How to create a flow state in our body
Flow is a state of great focus and struggle in which we release a large number of neurochemicals like Norepinephrine, dopamine, endorphins, anandamide, and serotonin which provide us heightened levels of focus, pain-blocking powers, and a happy feeling. However, because these neurochemicals are scarce, recovery is critical to the flow cycle.
We need to factor in rest and recuperation because being in a perpetual state of flow is unsustainable. So, for that, the author suggests good sleep and place flow at the center of your life; you also have to make sleep a significant part of your life.
Moreover, when we learn something for the first time, we often try to do too much too quickly, and we put so much pressure on ourselves. If we adopt the 4% rule, we’ll still feel like we’re struggling, but it’ll be the right kind of frustration. We’ve been led to believe that frustration is a negative emotion, and we need to reframe it.
Frustration is a sign that we’re outside our comfort zone and pushing ourselves. Frustration reminds us that we’re doing exactly what we should be doing at precisely the right intensity. So, keep at it, and you’ll move on to the next step in the flow process.
You can also read the book Metahuman Unleashing your Infinite Potential Summary.
The author has deeply explained the term transient hypofrontality in order to understand to the readers that every part of the brain does not need to be active all the time.
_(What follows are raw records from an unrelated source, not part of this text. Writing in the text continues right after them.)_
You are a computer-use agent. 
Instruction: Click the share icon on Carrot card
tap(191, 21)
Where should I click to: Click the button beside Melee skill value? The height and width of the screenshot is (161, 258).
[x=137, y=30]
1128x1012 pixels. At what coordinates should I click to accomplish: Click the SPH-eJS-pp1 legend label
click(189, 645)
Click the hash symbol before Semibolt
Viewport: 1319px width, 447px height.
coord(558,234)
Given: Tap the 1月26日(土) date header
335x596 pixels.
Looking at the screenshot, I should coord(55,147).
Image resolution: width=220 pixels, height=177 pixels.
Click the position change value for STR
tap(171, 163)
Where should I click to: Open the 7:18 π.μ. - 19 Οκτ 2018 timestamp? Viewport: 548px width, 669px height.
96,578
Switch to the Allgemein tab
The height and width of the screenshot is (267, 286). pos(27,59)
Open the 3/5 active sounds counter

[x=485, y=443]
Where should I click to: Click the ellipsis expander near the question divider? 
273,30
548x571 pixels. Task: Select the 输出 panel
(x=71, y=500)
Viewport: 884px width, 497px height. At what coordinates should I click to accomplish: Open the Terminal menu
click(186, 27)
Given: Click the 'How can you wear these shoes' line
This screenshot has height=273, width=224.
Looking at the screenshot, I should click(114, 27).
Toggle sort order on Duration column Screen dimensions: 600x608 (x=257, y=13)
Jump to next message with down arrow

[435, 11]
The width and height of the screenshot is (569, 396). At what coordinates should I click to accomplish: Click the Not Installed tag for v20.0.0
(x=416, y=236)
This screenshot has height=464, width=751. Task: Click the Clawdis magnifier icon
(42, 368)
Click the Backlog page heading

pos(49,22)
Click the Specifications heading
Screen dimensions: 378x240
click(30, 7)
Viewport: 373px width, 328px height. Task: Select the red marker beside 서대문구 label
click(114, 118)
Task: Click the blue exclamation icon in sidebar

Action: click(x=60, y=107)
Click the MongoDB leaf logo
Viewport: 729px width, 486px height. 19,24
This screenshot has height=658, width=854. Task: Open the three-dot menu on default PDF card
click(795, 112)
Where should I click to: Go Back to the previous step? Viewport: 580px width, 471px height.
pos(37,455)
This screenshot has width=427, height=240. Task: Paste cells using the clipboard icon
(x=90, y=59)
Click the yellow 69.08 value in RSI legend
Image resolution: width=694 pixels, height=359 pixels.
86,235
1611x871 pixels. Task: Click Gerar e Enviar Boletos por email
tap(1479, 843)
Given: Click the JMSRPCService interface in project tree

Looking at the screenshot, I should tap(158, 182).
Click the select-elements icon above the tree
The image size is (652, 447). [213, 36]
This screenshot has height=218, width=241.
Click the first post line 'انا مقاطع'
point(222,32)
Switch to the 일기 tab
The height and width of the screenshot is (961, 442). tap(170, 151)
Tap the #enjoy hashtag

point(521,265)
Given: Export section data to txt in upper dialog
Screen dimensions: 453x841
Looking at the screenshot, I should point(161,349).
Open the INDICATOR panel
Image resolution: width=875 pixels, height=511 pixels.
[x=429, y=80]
Another aspect of the flow experience is a phenomenon known as transitory hypofrontality. This convoluted expression merely signifies that your preFRONTal cortex is less (hypo) active for a brief period of time (transient).
The prefrontal cortex is a portion of the neocortex, which, in evolutionary terms, is our brain’s “youngest” region. This is where we do all of our complicated thinking (like crunching statistics to pick which house to buy), and it’s also where we can think rationally about our feelings and be self-aware.
Why does this component turn off? Because you don’t have time to second-guess your own decisions when you’re inflow. When your self-awareness monitors turn off, you’ll trust your instincts, make split-second judgments, and experiment with new ways exactly as you did before.
Another portion of your brain that slows down during flow is your orientation adjustment area, which allows you to judge your position in the world in relation to other things. This is what makes surfers “feel one with the wave” and writers “think their words onto the paper.”
Who would I recommend The Rise of Superman Summary to?
The book The Rise of Superman is highly recommended to all adventurous people who want to achieve something out of the box. Moreover, anyone interested in cognitive science needs to read this thrilling book.